Source data
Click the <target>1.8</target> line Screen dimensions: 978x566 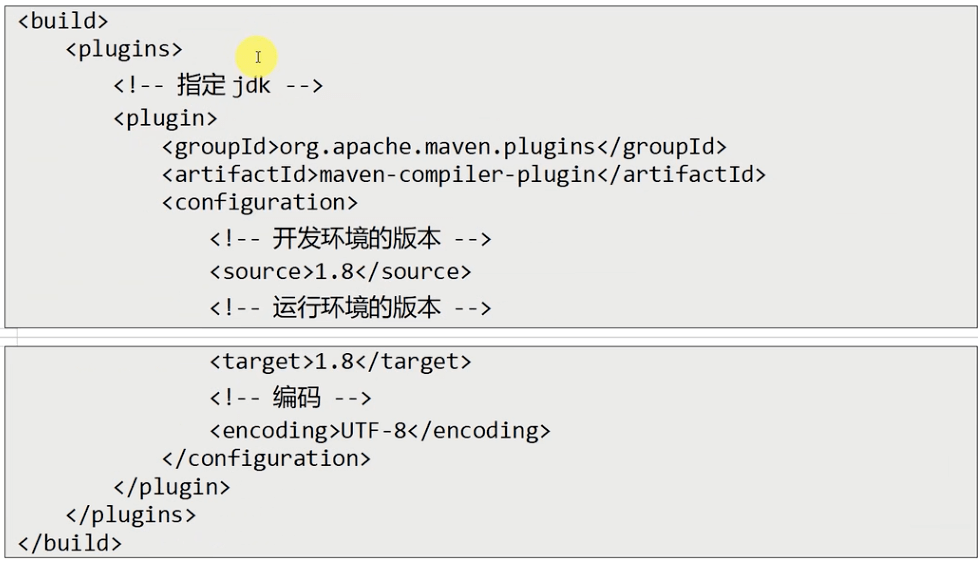[x=340, y=362]
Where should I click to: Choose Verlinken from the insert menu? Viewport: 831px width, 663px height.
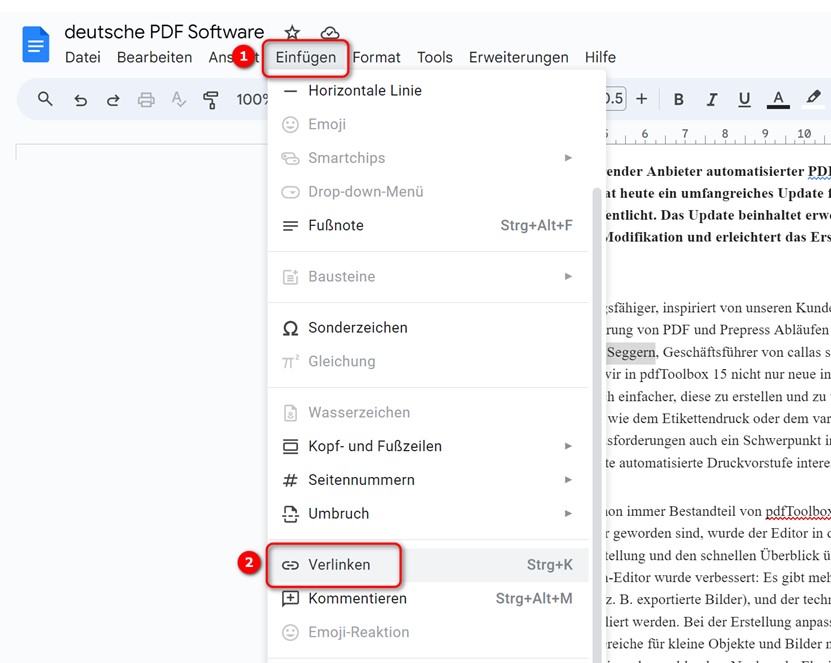point(339,565)
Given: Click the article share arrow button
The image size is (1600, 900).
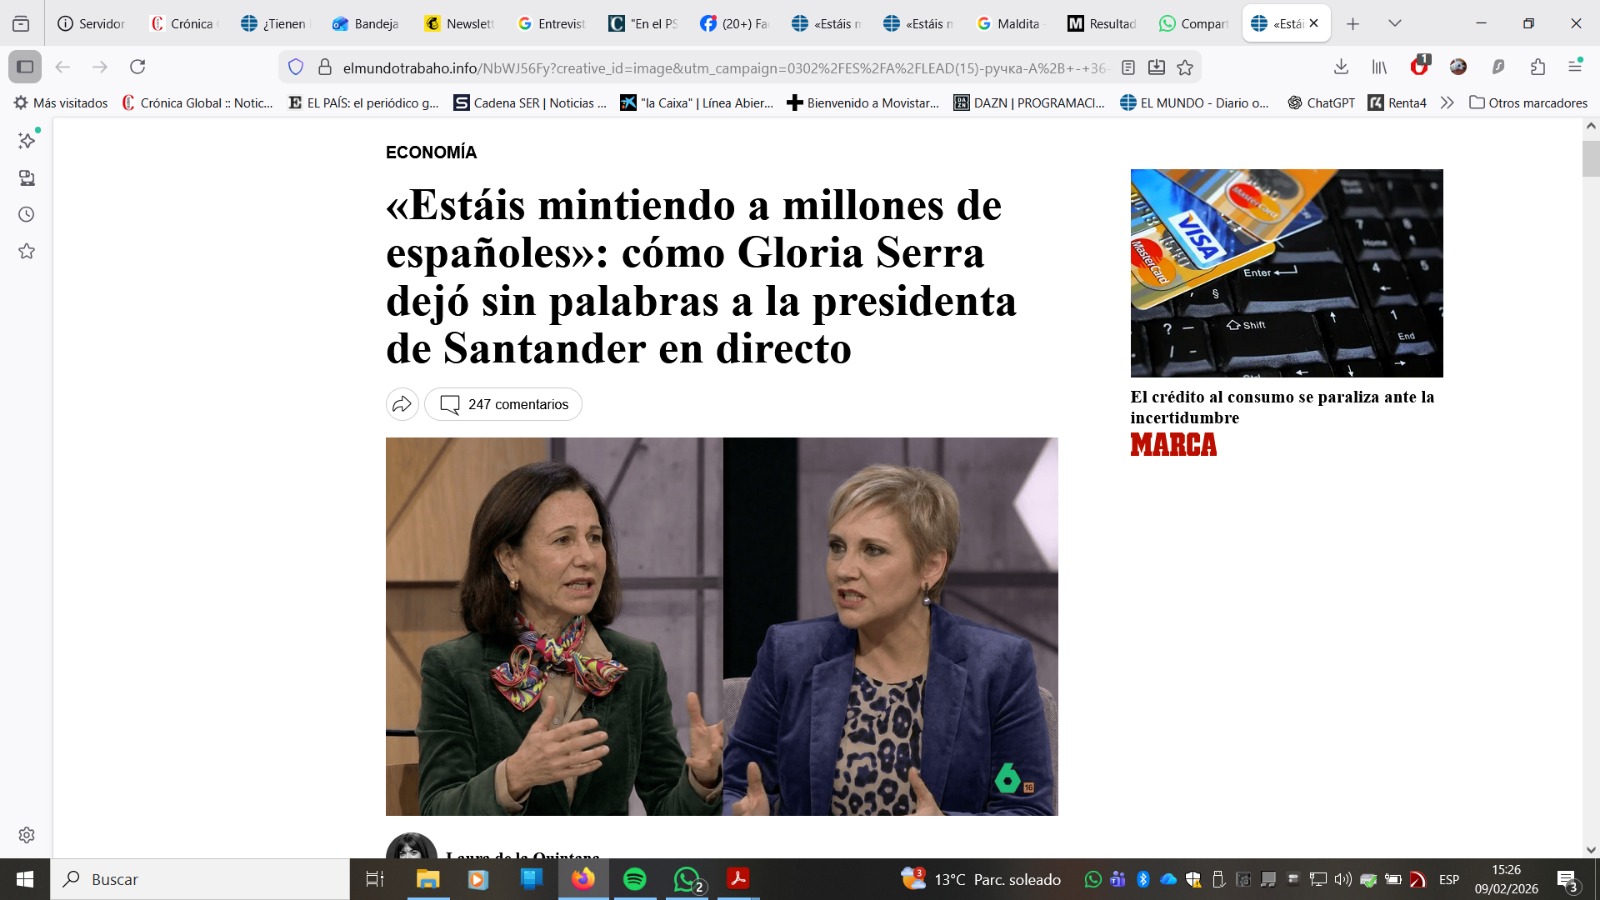Looking at the screenshot, I should pos(402,404).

TASK OBJECTIVE
Only the lines from the one with "Given: Click the article share arrow button" through the end of the data, both ends included, should be written out exactly, and no pictures should appear.

REPLY TO THE EXERCISE
Given: Click the article share arrow button
The image size is (1600, 900).
Looking at the screenshot, I should pos(402,404).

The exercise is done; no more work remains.